Deer Collisions Peak in November

While they are declining nationwide at an increasing rate, State Farm estimated 1.09 million collisions involving deer and vehicles occurred in the United States from July 1, 2010, to June 30, 2011.

Some state highway patrols are reminding motorists to be especially vigilant for deer because crashes typically peak this month, and many Americans take to the roads during the Thanksgiving holiday week. The Tennessee Highway Patrol posted a reminder that said deer-related crashes are likely to increase through December.

"As the weather turns colder, the chances of seeing deer on or near our roadways increase dramatically," said THP Colonel Tracy Trott. "November is usually the worst month for deer-related crashes. We want to remind all motorists to be especially alert at dawn and after sunset and to exercise extra caution when not traveling on major thoroughfares."

There were 5,406 deer-related crashes in Tennessee during 2010, including 281 that involved injuries and one that was fatal. The total was up by 1.6 percent from 5,320 the previous year. Deer-related crashes are declining nationwide at an increasing rate, State Farm reported last month. Still, the company estimates 1.09 million crashes occurred nationwide from July 1, 2010, to June 30, 2011.

State Farm calculates the state-by-state likelihood that an individual driver will collide with a deer and provides a map showing it. West Virginia drivers have the highest likelihood, followed by those in Iowa, South Dakota, Pennsylvania, Michigan, Montana, Wisconsin, Minnesota, North Dakota, and Wyoming. The insurer says Pennsylvania is the state with the highest total number of such collisions from July 1, 2010, to June 30, 2011, with 101,299, followed by Michigan, with 78,304.

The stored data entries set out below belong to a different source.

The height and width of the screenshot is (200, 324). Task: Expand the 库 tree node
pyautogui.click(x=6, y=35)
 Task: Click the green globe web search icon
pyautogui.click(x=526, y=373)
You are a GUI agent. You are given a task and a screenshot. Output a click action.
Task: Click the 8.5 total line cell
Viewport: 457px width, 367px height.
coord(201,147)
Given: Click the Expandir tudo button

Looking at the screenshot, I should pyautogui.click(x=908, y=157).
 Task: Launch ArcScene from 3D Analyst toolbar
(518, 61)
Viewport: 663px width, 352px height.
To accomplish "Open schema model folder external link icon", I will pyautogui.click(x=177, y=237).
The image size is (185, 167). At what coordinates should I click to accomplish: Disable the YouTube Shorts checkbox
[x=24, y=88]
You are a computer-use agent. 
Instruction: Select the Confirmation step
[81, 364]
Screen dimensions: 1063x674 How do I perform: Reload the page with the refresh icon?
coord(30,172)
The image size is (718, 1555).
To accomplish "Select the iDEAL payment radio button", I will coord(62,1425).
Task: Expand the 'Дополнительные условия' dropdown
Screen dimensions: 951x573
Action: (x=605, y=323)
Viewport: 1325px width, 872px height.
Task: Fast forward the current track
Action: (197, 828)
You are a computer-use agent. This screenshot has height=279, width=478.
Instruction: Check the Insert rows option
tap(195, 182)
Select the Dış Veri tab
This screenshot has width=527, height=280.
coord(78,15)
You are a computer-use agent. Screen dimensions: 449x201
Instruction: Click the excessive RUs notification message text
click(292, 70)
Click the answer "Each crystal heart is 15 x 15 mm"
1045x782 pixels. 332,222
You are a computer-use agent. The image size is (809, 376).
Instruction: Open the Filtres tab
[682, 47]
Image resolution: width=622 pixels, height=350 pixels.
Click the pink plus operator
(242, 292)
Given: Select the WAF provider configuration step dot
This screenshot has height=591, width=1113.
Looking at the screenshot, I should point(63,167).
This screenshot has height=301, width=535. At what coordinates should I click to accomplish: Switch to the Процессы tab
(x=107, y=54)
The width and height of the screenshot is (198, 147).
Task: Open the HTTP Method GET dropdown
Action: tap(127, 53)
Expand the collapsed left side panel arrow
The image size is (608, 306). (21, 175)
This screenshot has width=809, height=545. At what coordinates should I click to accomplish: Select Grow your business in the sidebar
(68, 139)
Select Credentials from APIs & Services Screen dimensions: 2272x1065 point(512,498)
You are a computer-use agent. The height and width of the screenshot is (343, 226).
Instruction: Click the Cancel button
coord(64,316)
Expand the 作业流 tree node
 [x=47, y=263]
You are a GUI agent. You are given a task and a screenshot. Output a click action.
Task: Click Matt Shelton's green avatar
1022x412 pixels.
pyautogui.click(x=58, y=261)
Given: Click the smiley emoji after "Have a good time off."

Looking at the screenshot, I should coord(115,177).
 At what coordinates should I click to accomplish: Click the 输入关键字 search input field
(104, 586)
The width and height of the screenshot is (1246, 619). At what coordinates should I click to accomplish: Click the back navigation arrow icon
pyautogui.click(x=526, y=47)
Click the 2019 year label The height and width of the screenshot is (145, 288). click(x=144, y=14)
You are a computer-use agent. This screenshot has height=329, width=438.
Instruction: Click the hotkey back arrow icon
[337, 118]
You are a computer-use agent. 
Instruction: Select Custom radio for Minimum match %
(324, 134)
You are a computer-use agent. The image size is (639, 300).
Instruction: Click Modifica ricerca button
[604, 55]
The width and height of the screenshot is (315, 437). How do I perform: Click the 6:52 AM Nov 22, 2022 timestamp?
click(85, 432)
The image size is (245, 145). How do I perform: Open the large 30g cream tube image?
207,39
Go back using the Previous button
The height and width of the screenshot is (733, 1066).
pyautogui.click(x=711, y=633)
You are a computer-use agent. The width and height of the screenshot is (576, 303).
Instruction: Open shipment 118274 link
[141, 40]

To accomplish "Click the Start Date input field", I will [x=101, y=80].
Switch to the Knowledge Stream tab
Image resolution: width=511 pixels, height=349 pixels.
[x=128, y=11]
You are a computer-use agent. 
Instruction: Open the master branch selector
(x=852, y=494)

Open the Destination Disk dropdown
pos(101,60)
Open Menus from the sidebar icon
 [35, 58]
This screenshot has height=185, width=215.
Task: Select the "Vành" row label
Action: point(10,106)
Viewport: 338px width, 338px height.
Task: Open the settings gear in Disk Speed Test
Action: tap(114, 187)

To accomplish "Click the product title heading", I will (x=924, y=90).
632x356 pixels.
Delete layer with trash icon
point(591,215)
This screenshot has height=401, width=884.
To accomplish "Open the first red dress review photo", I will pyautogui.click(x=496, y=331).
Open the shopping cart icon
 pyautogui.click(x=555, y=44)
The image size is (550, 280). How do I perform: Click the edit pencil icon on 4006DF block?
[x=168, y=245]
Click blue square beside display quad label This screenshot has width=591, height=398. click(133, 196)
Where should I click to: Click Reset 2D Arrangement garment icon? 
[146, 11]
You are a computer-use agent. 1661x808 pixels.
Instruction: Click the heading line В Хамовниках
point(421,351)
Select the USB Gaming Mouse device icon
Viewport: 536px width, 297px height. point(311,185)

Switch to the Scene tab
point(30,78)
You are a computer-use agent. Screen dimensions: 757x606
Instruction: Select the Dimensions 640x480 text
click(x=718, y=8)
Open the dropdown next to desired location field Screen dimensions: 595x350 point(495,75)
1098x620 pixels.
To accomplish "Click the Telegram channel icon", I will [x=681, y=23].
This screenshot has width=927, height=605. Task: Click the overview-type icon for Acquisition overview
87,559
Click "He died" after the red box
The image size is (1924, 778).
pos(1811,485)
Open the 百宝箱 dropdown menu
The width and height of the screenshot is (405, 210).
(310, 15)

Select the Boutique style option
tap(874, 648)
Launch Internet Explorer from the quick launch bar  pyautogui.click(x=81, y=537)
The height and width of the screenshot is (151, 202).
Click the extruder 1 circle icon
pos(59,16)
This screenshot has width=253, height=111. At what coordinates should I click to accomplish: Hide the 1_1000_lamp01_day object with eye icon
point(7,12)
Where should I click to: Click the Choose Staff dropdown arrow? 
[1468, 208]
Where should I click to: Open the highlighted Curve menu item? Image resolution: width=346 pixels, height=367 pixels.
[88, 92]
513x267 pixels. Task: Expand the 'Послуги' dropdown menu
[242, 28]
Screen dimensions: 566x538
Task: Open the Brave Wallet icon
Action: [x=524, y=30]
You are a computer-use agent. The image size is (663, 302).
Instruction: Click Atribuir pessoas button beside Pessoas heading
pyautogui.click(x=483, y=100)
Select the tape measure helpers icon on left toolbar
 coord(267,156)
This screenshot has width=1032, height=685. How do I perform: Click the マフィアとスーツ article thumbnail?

The Tennessee Department of Safety and Homeland Security and the Tennessee Wildlife Resources Agency offer these tips to prevent deer-related crashes during peak mating and hunting seasons:

  • Remember that mating season puts deer on the move, and deer tend to move at dawn and dusk.
  • Whenever you see deer cross the road, expect more to follow. Many times, the second or third deer crossing becomes the one that motorists hit.
  • Be attentive; drive defensively, constantly scanning the roadside, especially at daybreak and dusk.
  • Do not swerve to avoid contact with deer. This could cause the vehicle to flip or veer into oncoming traffic, causing a more serious crash. Swerving also can confuse the deer as to where to run.
  • When you spot a deer, slow down immediately. Proceed slowly until you pass that point.
  • If you do collide with a deer, never approach the injured animal. They are powerful and can cause bodily harm to a human. Report any deer collision, even if the damage is minor.
  • In the event of a deer crash, move the vehicle as far off the road as possible and call for assistance.